Ce travail a évalué, sur une cohorte de 30 patients présentant des mutations FLNC, la relation génotype-phénotype dans les sous-types de cardiomyopathies. Il apparait que les variants faux-sens sont retrouvés dans les CMH alors que les variants nuls sont toujours retrouvés dans les CMD. Dans la littérature, la prévalence des mutations FLNC dans les CM isolées est de l’ordre de 4 % dans les CMD et de 2 % dans les CMH. Parmi 45 variants publiés dans les cardiomyopathies et répondant à nos critères de validation, 19 sont associés à une CMH, 24 à une CMD, et deux à une CMR. En accord avec notre cohorte, dans le phénotype de CMH, les variants responsables sont majoritairement des faux-sens avec une régionalisation dans le domaine ROD2 alors que dans le phénotype de CMD, ce sont des variants tronquants qui sont identifiés. Si les variants nuls retrouvés dans les CMD agiraient selon un mécanisme d’haplo-insuffisance [4], le mécanisme d’action des variants faux-sens est mal connu (effet dominant négatif).
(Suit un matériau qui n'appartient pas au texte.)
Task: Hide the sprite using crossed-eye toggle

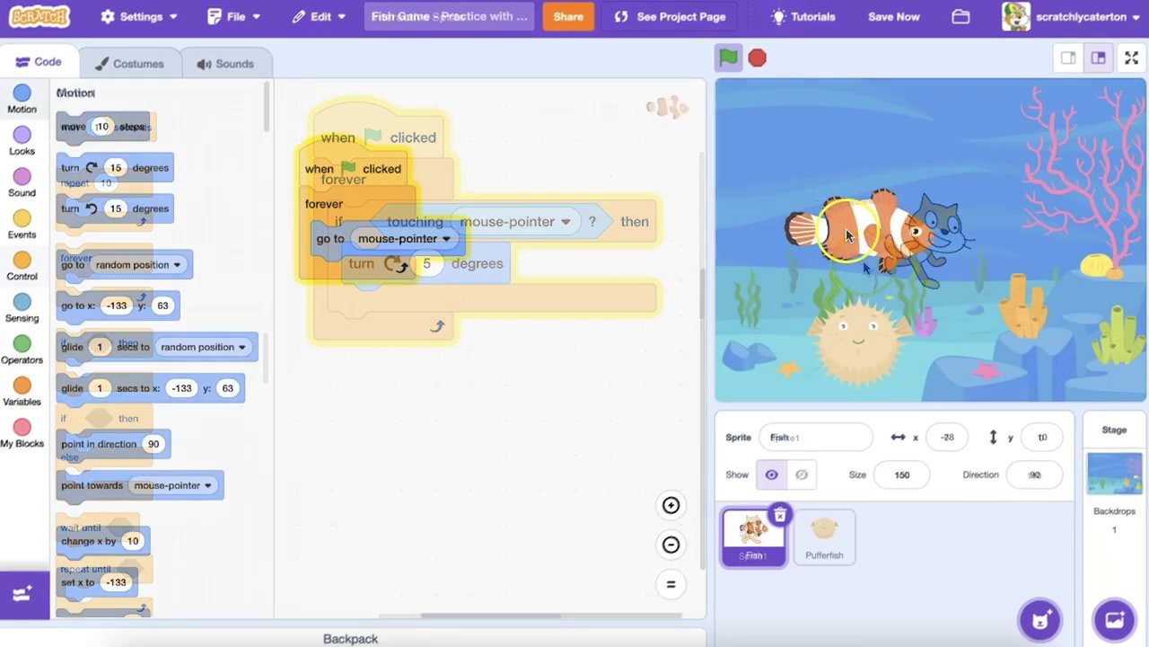Action: [x=802, y=474]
Dans les myopathies, six variants associés à des MD et huit associés à des MMF ont été publiés avec des mutations de tous types. Le nombre de cas rapportés de myopathies liées à des mutations FLNC reste faible et limite les corrélations génotype-phénotype ainsi que l’estimation de la prévalence de ce gène dans le phénotype. Toutefois, les variants du domaine de liaison à l’actine seraient plutôt associés à des MD et ceux du domaine de dimérisation à des MMF [2]. Des atteintes cardiaques ont été rapportées dans 1/3 des MMF associées à une mutation non-sens [5, 6].

Conclusion

En conclusion, dans les cardiomyopathies, une corrélation semble émerger entre la nature de la mutation et le sous type de cardiomyopathie. Dans les myopathies, la nature du variant ne semble pas influencer le développement d’un phénotype particulier mais les corrélations génotype-phénotype restent limitées du fait de leur faible prévalence. Dans tous les cas, l’identification d’une mutation du gène FLNC, doit conduire à une prise en charge adaptée sur le plan cardiaque.

Liens d’intérêt

Les auteurs déclarent n’avoir aucun lien d’intérêt concernant les données publiées dans cet article.

References
1.
Dalkilic I, Schienda J, Thompson TG, Kunkel LM. Loss of FilaminC (FLNc) results in severe defects in myogenesis and myotube structure . Mol Cell Biol. 2006; ; 26 : :6522.–6534.
2.
Fürst DO, Goldfarb LG, Kley RA. et al. Filamin C-related myopathies: pathology and mechanisms . Acta Neuropathol. 2013; ; 125 : :33.–46.
3.
Richards S, Aziz N, Bale S. et al. Standards and guidelines for the interpretation of sequence variants: a joint consensus recommendation of the American college of medical genetics and genomics and the association for molecular pathology . Genet Med. 2015; ; 17 : :405.–424.
4.
Begay RL, Tharp CA, Martin A. et al. FLNC gene splice mutations cause dilated cardiomyopathy . JACC Basic Transl Sci. 2016; ; 1 : :344.–359.
5.
Kley RA, Hellenbroich Y, van der Ven PF. et al. Clinical and morphological phenotype of the filamin myopathy: a study of 31 German patients . Brain. 2007; ; 130 : :3250.–3264.
6.
Avila-Smirnow D, Gueneau L, Batonnet-Pichon S. et al. Cardiac arrhythmia and late-onset muscle weakness caused by a myofibrillar myopathy with unusual histopathological features due to a novel missense mutation in FLNC . Rev Neurol (Paris). 2016; ; 172 : :594.–606.